**TEXTO DEL DOCUMENTO:**
****

Es posible que la mayoría de las figuras de autoridad entren en razón y que poco a poco vayan dándole la espalda a Trump. No es muy probable que vayamos a ver un escenario en el que el presidente logre aferrarse al poder con el beneplácito de los múltiples poderes que mueven los hilos del país. De cualquier forma, el hito que hemos presenciado, el toque de queda en Washington ante las amenazas de más violencia, se ha quedado grabado en la historia de Estados Unidos como el síntoma de una época. Es la victoria de la desinformación, de la verdad manipulada a modo, del odio que corre como un río desbordado en el momento en el que supuestamente gozamos de la más grande herramienta que ha parido la democracia: las redes sociales.
Frente a toda esta situación, es difícil no pensar una ironía el hecho de que Donald Trump se autonombre patriota. Es también difícil no recordar las respuestas que figuras cardinales de la política mexicana han tenido frente a acusaciones realmente fundamentadas de fraude electoral. Dos momentos de esta categoría han cimbrado a nuestro país, y en ambos, los agraviados han decidido usar cualquier tipo de estrategia para evitar que las multitudes inconformes se dejaran llevar por la violencia. Lo que sea que signifique patriotismo, estos personajes han mostrado más de él que lo que Donald Trump habría podido imaginar en su vida.

****

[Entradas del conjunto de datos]
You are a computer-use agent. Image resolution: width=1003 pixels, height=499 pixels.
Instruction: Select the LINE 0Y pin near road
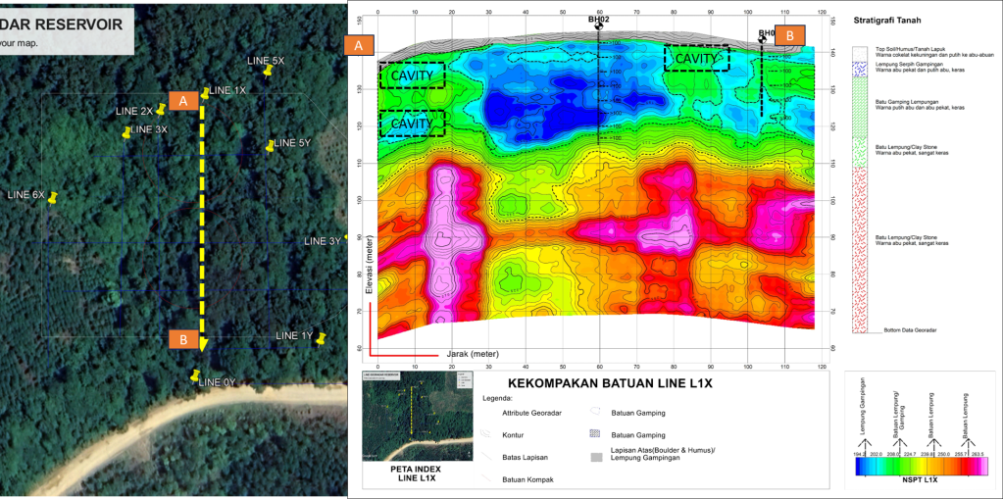click(x=196, y=375)
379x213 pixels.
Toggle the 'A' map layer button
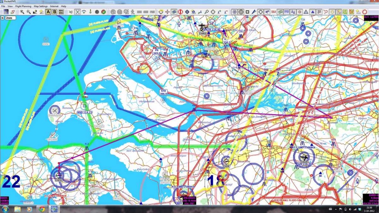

****

**TAREA:**
Según el texto sobre Trump, ¿qué medida se tomó en Washington ante las amenazas de más violencia? El material proviene de otra fuente.

**SOLUCIÓN:**
Un toque de queda.